Previous Topic: Programming Guide for the Federation .NET SDKNext Topic: Installation of the .NET SDK


Overview of the CA SiteMinder Federation .NET SDK

This section contains the following topics:

Architecture of the .NET SDK

Programming Prerequisites

Architecture of the .NET SDK

The CA SiteMinder Federation .NET SDK helps a .NET application to federate. Using the .NET SDK, .NET applications can provide user information to CA SiteMinder Federation, and can consume user information provided by CA SiteMinder Federation. The .NET SDK uses a global open format cookie to represent user identity and encapsulate the user principal and attributes.
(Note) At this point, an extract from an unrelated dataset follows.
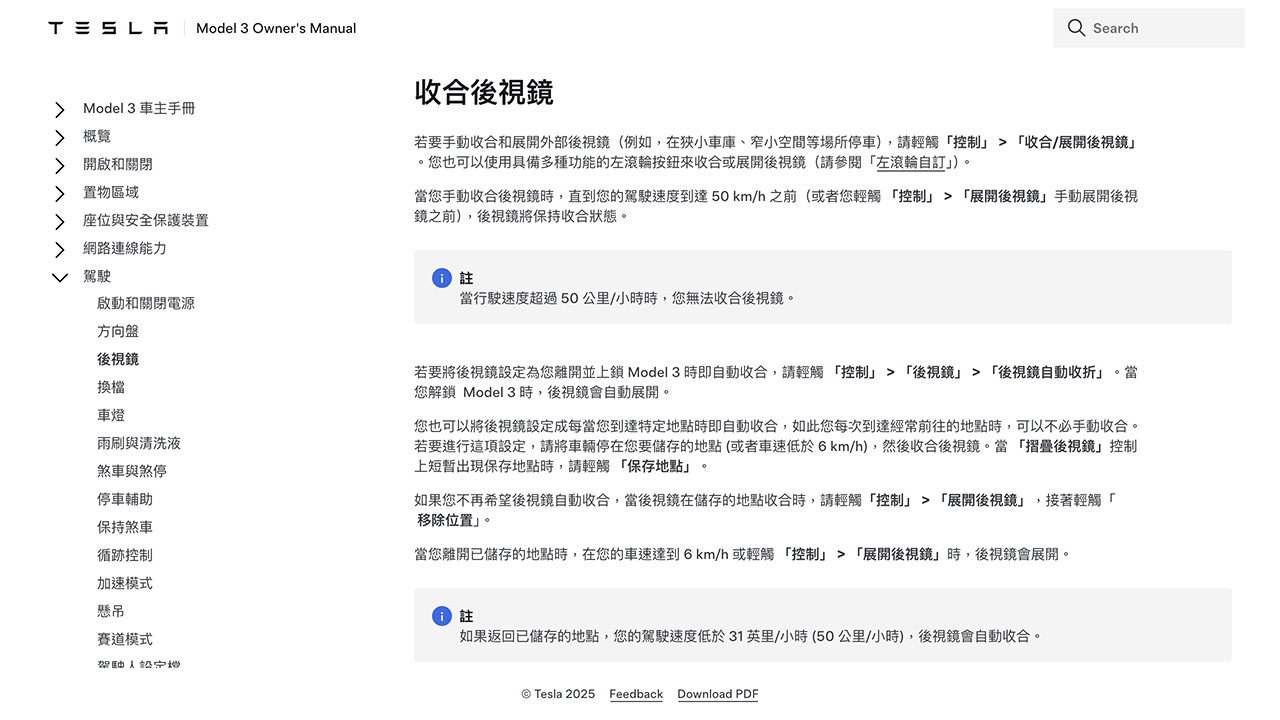
Task: Select 方向盤 in the sidebar
Action: pos(118,331)
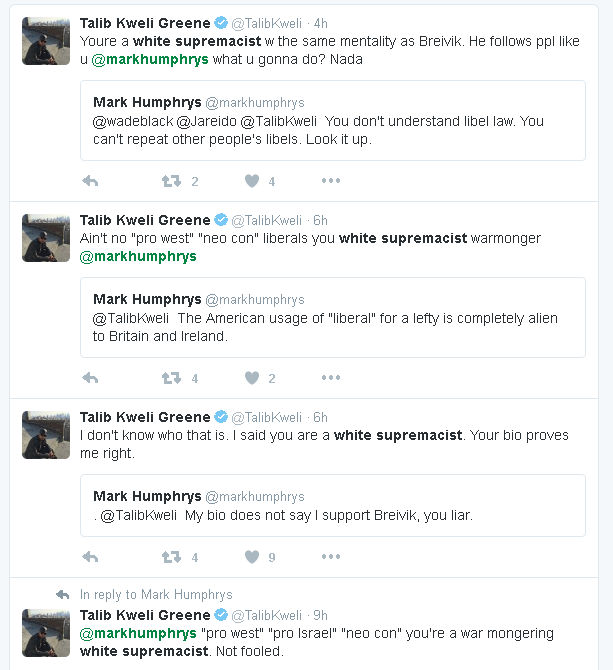Click the reply arrow beside "In reply to"

pos(63,594)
The .NET SDK uses a key derived from a shared secret to encrypt the cookie. Any application that knows the shared secret and the cryptographic transform can consume the cookie and retrieve user information. The .NET SDK uses the AES algorithm for encrypting and decrypting the open format cookie.

A .NET application on the asserting party side uses the .NET SDK to pass the login ID for authenticated users to CA SiteMinder Federation. CA SiteMinder Federation extracts the login ID from the cookie and adds it to a Federation Assertion, which is sent to relying party. CA SiteMinder Federation can add additional attributes to the cookie and change some of the cookie settings, for example, the maximum age for a cookie. A .NET application on the relying party side uses the .NET SDK to retrieve user and session-related information sent by CA SiteMinder Federation.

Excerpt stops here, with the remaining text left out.